# Bruce Vs. Frankenstein (2011)



## Johnny Thunder (Feb 24, 2006)

Calling all Bruce Campbell fans!

AICN received a very cool email from the man himself announcing this new project, a sequel to *My Name Is Buce (2007)*:

_Hello everyone. Bruce Campbell here. This urgent message is short, because my keystrokes are monitored and I fear for my life. My partner at Dark Horse comics, Mike Richardson (normally a very rational and talented man), threatened to have his foot soldiers "crush my spleen" if I did what I am about to do. But the fans deserve to know, so with great trepidation I officially announce Bruce Vs. Frankenstein, the sequel to My Name is Bruce. Principal photography begins this fall in Oregon.

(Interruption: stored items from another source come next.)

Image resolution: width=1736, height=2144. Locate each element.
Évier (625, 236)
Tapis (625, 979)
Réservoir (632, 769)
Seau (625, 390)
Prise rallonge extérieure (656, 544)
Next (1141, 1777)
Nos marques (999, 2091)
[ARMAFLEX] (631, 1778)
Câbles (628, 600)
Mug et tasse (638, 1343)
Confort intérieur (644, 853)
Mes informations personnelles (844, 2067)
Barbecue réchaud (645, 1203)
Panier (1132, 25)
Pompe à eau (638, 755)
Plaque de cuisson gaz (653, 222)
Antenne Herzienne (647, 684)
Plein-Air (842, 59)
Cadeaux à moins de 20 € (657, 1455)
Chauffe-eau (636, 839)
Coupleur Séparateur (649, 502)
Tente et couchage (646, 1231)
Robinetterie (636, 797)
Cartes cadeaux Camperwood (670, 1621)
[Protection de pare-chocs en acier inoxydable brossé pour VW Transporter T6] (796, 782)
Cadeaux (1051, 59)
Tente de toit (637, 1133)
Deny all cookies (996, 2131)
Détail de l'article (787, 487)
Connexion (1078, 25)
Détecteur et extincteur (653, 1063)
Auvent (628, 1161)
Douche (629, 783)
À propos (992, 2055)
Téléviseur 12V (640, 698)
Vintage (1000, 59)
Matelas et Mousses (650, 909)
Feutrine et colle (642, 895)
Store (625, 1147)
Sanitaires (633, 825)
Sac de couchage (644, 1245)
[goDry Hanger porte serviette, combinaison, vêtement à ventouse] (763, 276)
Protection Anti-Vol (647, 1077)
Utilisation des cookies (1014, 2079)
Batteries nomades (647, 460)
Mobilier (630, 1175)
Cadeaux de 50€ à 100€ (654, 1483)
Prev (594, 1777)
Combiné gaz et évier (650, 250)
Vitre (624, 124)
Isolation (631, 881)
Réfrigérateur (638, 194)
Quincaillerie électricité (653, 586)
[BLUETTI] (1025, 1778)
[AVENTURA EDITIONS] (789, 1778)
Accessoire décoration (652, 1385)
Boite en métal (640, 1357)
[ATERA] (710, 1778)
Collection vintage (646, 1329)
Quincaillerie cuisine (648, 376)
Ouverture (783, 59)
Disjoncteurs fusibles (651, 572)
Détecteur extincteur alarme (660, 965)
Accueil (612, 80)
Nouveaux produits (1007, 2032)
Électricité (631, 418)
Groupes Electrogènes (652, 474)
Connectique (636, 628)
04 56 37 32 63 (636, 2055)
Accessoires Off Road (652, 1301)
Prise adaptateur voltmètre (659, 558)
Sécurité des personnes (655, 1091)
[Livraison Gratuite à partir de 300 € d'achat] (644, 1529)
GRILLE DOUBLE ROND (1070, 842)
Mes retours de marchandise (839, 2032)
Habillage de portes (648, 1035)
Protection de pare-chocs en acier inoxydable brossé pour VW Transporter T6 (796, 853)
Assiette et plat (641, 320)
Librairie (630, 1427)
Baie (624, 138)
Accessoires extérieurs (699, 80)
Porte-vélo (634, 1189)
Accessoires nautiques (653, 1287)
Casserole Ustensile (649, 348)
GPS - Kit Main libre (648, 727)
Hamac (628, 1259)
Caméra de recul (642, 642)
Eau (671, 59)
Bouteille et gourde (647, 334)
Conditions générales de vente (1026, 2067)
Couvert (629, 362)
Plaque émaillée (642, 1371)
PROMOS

I'd like to live long enough to see the cameras roll, so please, for the love of God, do not tell anyone - I can't risk this announcement getting back to Mike! Thank you._

http://www.aintitcool.com/node/43676

Who else is lookin' forward to this one?


----------



## Spooky1 (Aug 25, 2008)

Great news, I just watched "My Name Is Bruce" over the weekend. It was definitely on the cheesy side, but that was there aim.


----------



## RoxyBlue (Oct 6, 2008)

I love Bruce Campbell He gets paid to have a blast doing cheesy, campy B-movies. What more could you want out of an actor's life?


----------



## Johnny Thunder (Feb 24, 2006)

Bruce updated MTV about the project -

http://moviesblog.mtv.com/2010/08/24/bruce-campbell-interview-the-evil-dead-blu-ray/


----------



## RoxyBlue (Oct 6, 2008)

Great interview - Bruce Campbell is such a no-frills kind of actor that he's very refreshing


----------



## Mr_Chicken (Nov 26, 2008)

"the 'Mad, Mad, Mad World' of horror movies"

nice!


----------



## GothicCandle (Mar 26, 2007)

wonder where it's filmed, in oregon, How would they feel about a 20something haunter paying an unexpected visit?? lol. When Twilight(also in Oregon) was filmed fans snuck on set and I heard it got quite annoying.


----------